Gen. Marek Tomaszycki, Dowódca Operacyjny Rodzajów Sił Zbrojnych, przekazał w środę po posiedzeniu sejmowej komisji obrony, że niemieckie władze wprowadziły ograniczenia w wykorzystaniu dróg i autostrad a także nie zezwoliły na przekroczenie polsko-niemieckiej granicy przez wojska amerykańskie. Podobne stanowisko
– Ja nie wiem, czy taka decyzja rzeczywiście została podjęta (...) Będziemy na ten temat rozmawiać – poinformował z kolei w czwartek na antenie TVN24 Witold Waszczykowski, odnosząc się do tych informacji.
Niemcy „badają sprawę”
Szeroko komentowana wypowiedź gen. Marka Tomaszyckiego o braku współpracy ze strony niemieckiej spotkała się z reakcją tamtejszego ministerstwa obrony.
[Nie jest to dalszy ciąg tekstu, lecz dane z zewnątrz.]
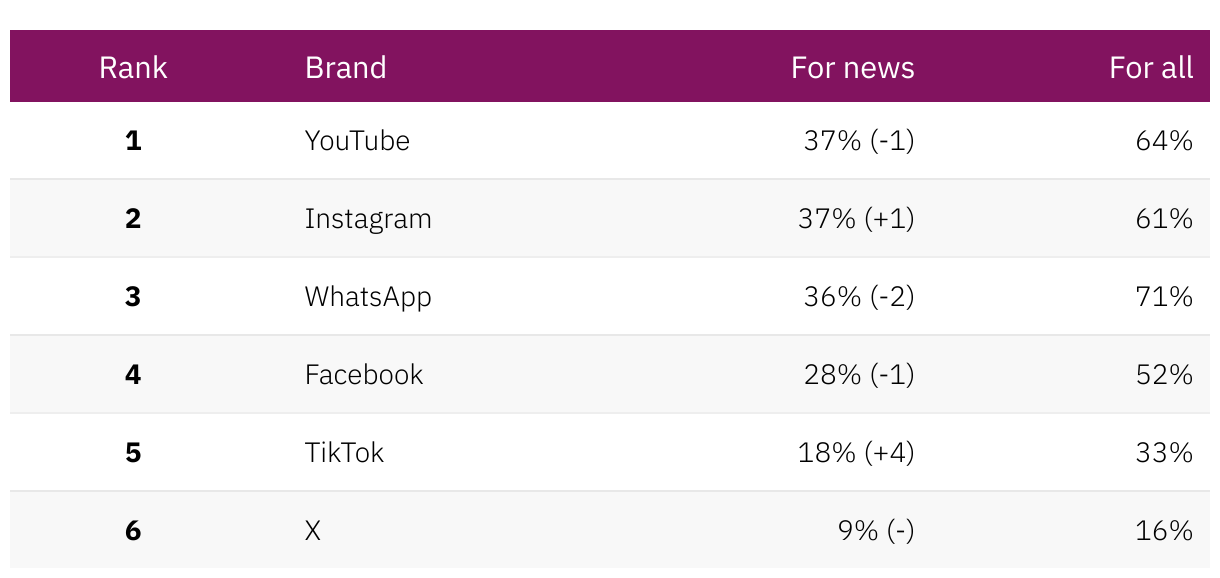Viewport: 1220px width, 578px height.
Task: Click rank number 5 in the table
Action: click(133, 453)
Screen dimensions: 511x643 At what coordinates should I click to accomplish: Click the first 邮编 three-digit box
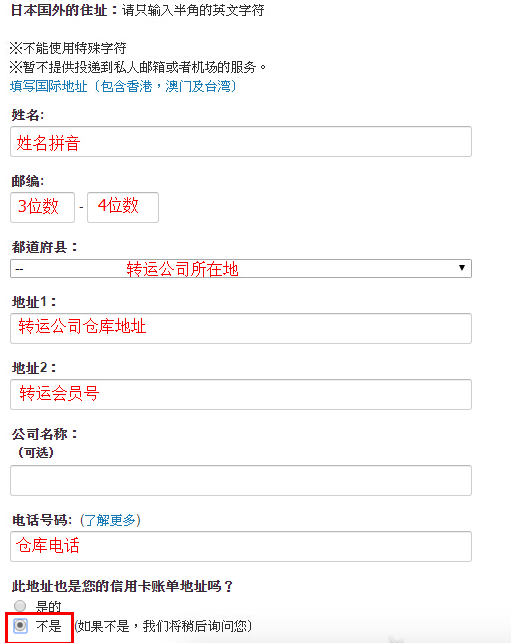click(42, 207)
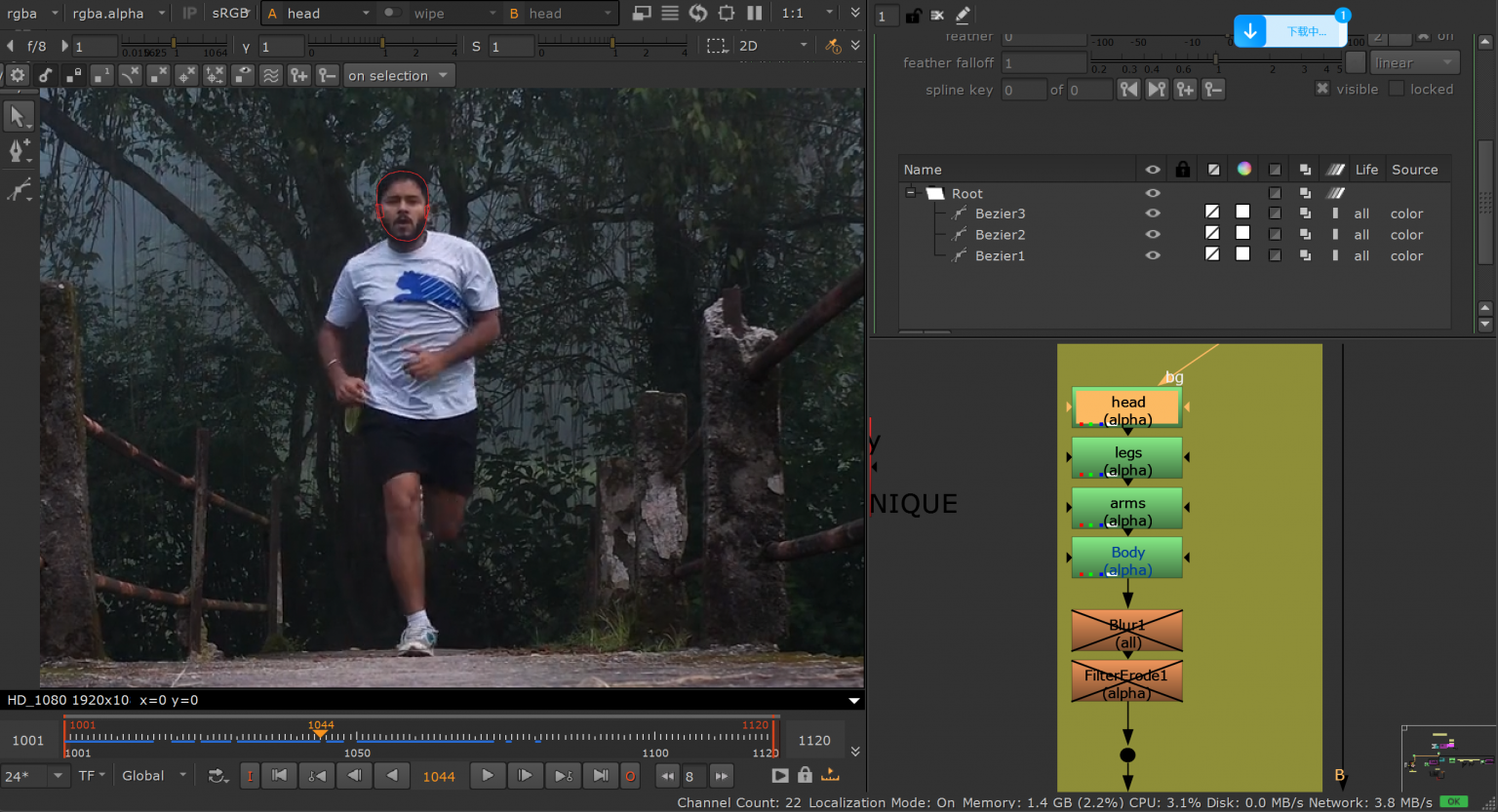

Dziś portal Onet około 14:00 podał, że Niemcy twierdzą, że „badają sprawę”. – Nie wiemy, co dokładnie zostało powiedziane, badamy okoliczności sprawy. Wieczorem będziemy w stanie dać szczegółową odpowiedź – przekazał podpułkownik Gero von Fritschen. – Sprawą interesują się również media niemieckie – zwrócił uwagę.
Oświadczenie ambasady
W związku z oskarżeniami niemiecka ambasada w Polsce wydała oświadczenie, w którym zaprzeczyła słowom gen. Marka Tomaszyckiego. „Współpraca niemieckich władz z polskimi władzami i amerykańskimi siłami zbrojnymi w sprawie tranzytu oraz przygotowania manewrów wojskowych 'Anakonda' jest ścisła i znakomita” – czytamy. Niemieccy dyplomaci zapewniają, że wszystko odbywa się zgodnie z ustalonymi w umowach międzynarodowych procedurami. Ponadto ambasada tłumaczy, że niemieckie władze wskazały dwie możliwe trasy.
Swoje słowa tłumaczył także sam generał Tomaszycki. – Dla nas po wojskowemu jest to odmowa. W politycznym języku zapewne będzie to usprawiedliwione uzasadnienie tego, że nie ma możliwości przejścia po tych drogach – stwierdził.